United States v. Zubaydah, 595 U.S. 195 (2022), was a United States Supreme Court case related to the state secrets privilege. Abu Zubaydah, an alleged Al Qaeda operative, was tortured by two Central Intelligence Agency (CIA) contractors in a black site in Poland. He sought testimony from these contractors in 2017, but the federal government blocked the request, arguing that any information about the black sites was classified. In a 7–2 vote, the Supreme Court ruled against Zubaydah.

== Background ==

Abu Zubaydah was captured by the United States in Pakistan in 2002 and has been alleged to be a member of Al Qaeda. While in custody he had been transferred to multiple sites, including several black sites operated by the Central Intelligence Agency (CIA), before he was transferred indefinitely to the Guantanamo Bay detention camp by 2003. While the information on these sites was classified, activities at one site in Poland became public knowledge after Zubaydah and his counsel requested an investigation in 2010 from Polish officials into his treatment while at a black site in Poland. The report found that Zubaydah had been subjected to waterboarding and other forms of torture at the black site under direction of two CIA contractors.

Zubaydah sought disclosures from the two contractors in 2017 through federal courts to testify to their role in his detention. The CIA objected, claiming that any information regarding the black site was classified and could not be disclosed, even if the responses that Zubaydah sought did not reveal anything about the site's location. Zubaydah countered that the site's general location in Poland had already been revealed to the public through other means. He prevailed in the district court and a panel of the United States Court of Appeals for the Ninth Circuit affirmed, over Judge Ronald M. Gould's dissent. Judge Daniel Bress, joined by 11 colleagues, dissented from the denial of rehearing en banc.

== Supreme Court ==

Certiorari was granted in the case on April 26, 2021. Oral arguments were heard on October 6, 2021. On March 3, 2022, a divided Court reversed the Ninth Circuit in a mostly 7–2 vote. The majority decision was written by Justice Stephen Breyer, joined in full by Chief Justice John Roberts and in part by Justices Brett Kavanaugh and Amy Coney Barrett. Breyer acknowledged that while information about the CIA black site in Poland had been identified in public, the type of information that Zubaydah sought "would tend to confirm (or deny) the existence of a CIA detention site in Poland", and thus there was reasonable cause for the government to consider any further confirmation a matter of national security, since this potentially could expose the existence of black sites in other countries.

Justice Clarence Thomas wrote a concurrence to the judgement which Justice Samuel Alito joined. Thomas agreed with the judgement of the majority, but believed that Zubaydah did not need the information he was requesting from the contractors to pursue his case. Justice Elena Kagan also wrote a concurrence, but stated the case should be remanded to the district court to review what information Zubaydah sought that could be separated from state secrets.

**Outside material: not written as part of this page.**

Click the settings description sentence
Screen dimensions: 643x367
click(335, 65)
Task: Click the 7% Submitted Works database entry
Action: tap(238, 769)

Justice Neil Gorsuch wrote the dissent, joined by Sonia Sotomayor. Gorsuch argued that the fact that Zubayduh was held at a black site in Poland between 2002 and 2003 was now public knowledge and thus no longer a state secret, and was concerned about the over-classification of information by the government. He also stated, in agreement with Kagan, that the case should be remanded to district court to separate out what information could be obtained without evoking any state secret privilege.